[Collected data entries]
*** Begin section ***

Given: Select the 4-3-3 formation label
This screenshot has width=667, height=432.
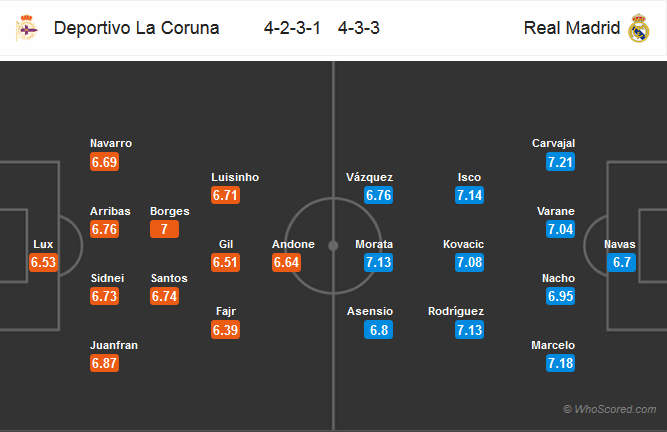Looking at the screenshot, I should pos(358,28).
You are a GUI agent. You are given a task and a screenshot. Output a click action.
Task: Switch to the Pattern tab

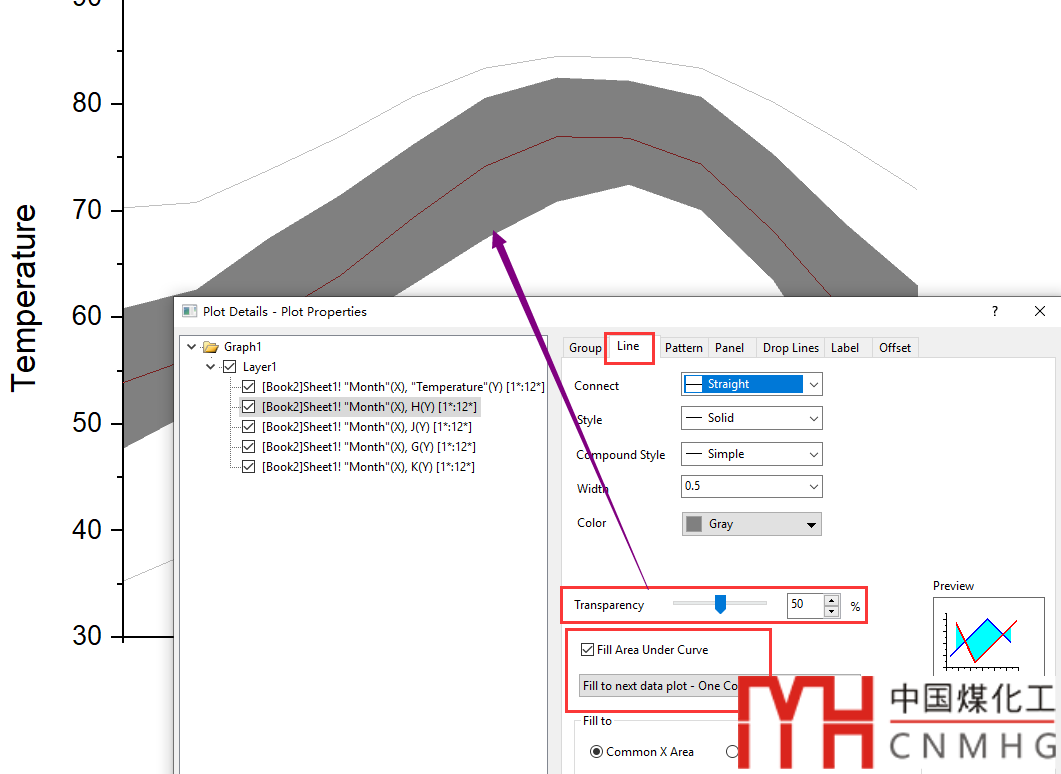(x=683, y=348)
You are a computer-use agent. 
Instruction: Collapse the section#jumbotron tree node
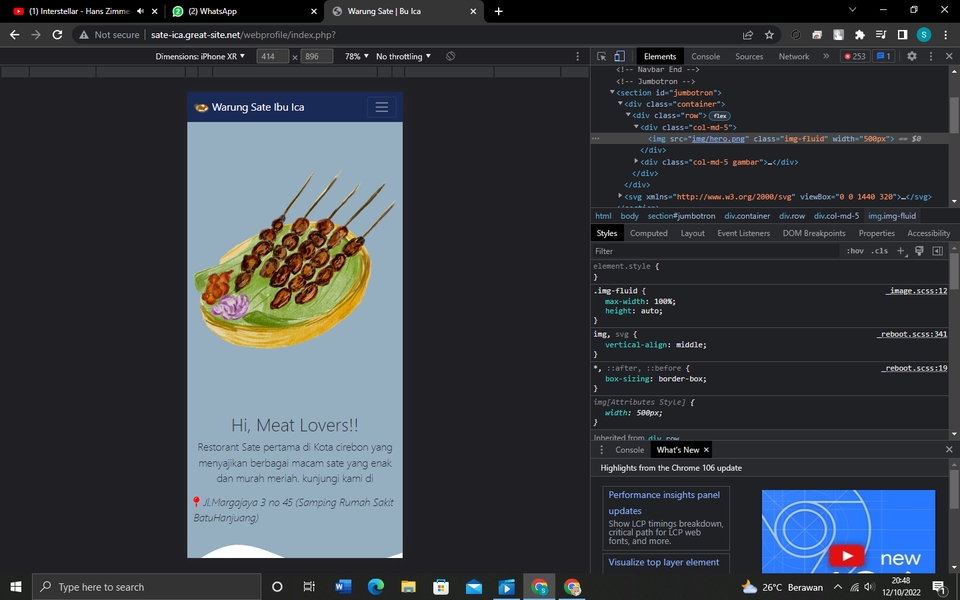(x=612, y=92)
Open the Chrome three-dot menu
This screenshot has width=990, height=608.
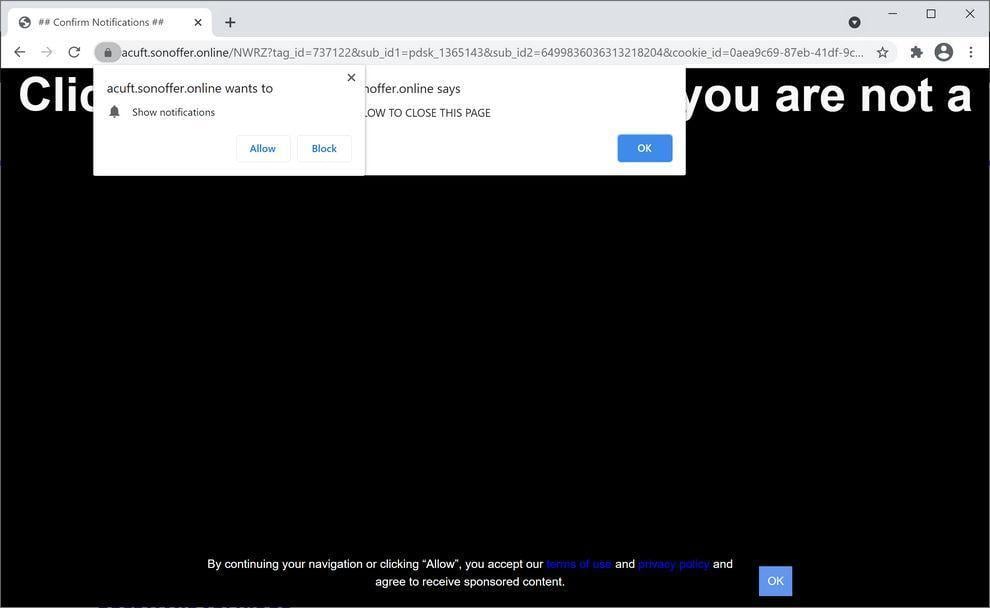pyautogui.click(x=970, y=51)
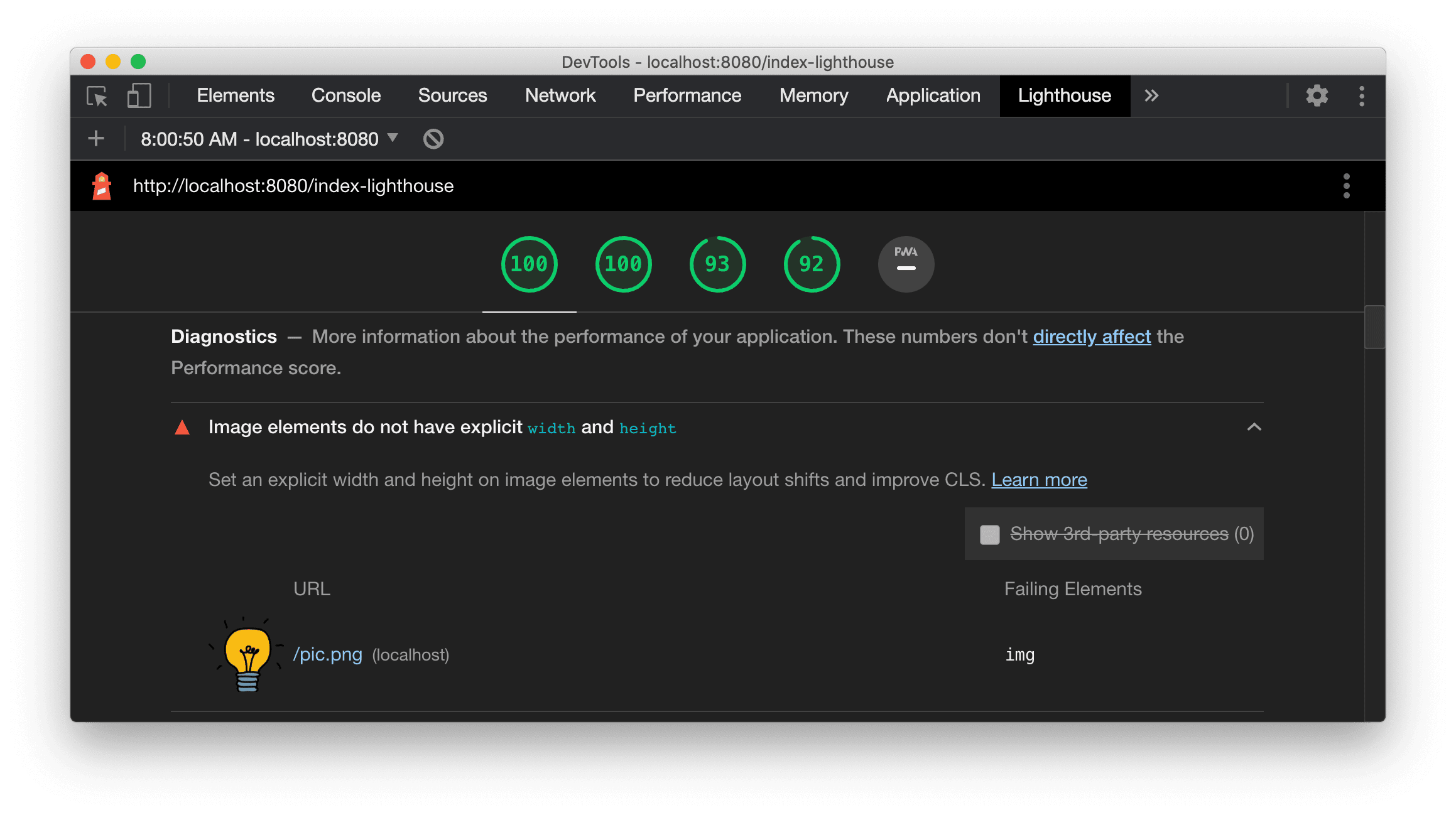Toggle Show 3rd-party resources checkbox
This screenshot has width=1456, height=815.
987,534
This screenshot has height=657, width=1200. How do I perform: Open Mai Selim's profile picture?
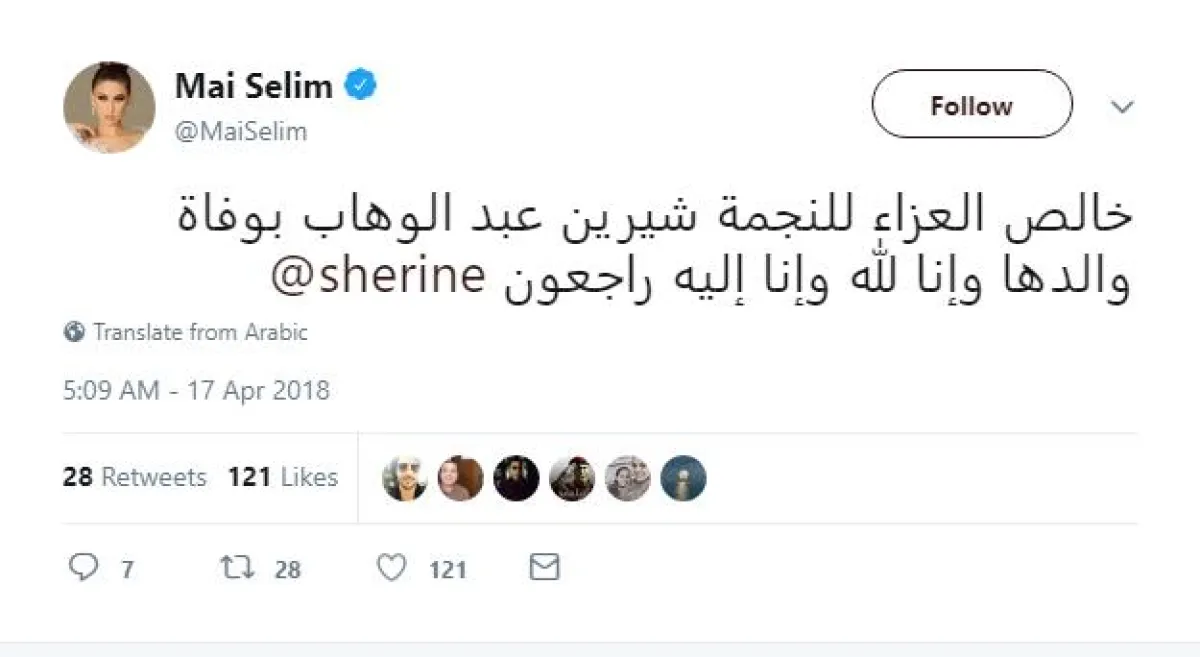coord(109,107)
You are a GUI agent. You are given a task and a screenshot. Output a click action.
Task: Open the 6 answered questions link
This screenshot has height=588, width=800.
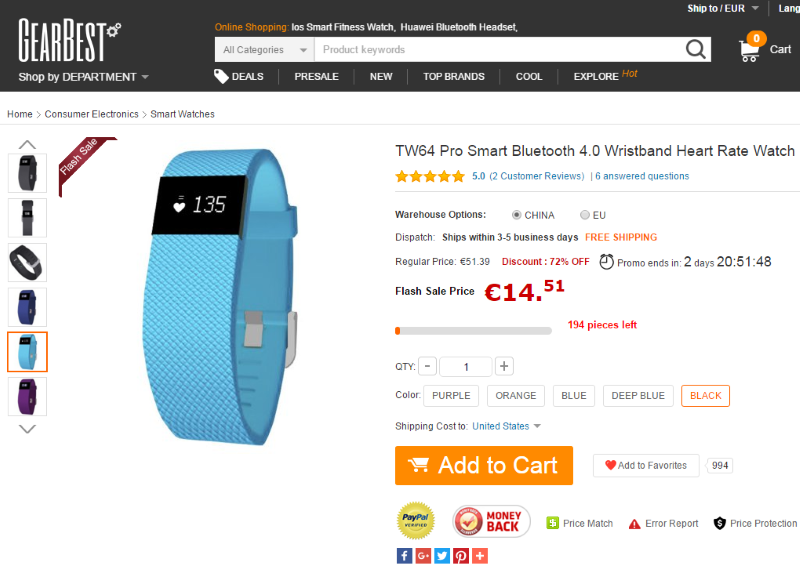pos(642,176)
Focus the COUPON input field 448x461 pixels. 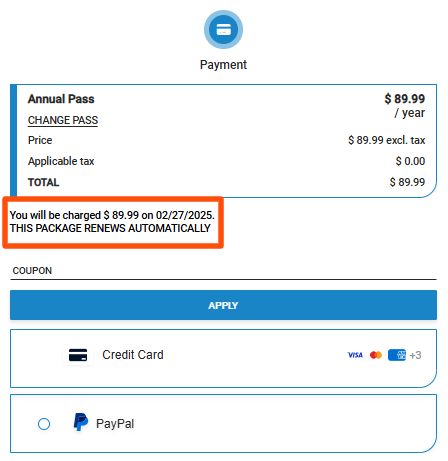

*** End section ***

Assignment >>
Reproduce only the lines from the line that holds "This screenshot has width=990, height=608." through the end of the records, exactly as they stand, both ends included and pictures excluded.

Problem solution >>
This screenshot has width=990, height=608.
pyautogui.click(x=970, y=51)
Toggle Show 3rd-party resources checkbox
This screenshot has width=1456, height=815.
987,534
This screenshot has height=657, width=1200. How do I perform: Open Mai Selim's profile picture?
coord(109,107)
You are a GUI agent. You are given a task and a screenshot. Output a click action.
Task: Open the 6 answered questions link
This screenshot has height=588, width=800.
pos(642,176)
Focus the COUPON input field 448x461 pixels. 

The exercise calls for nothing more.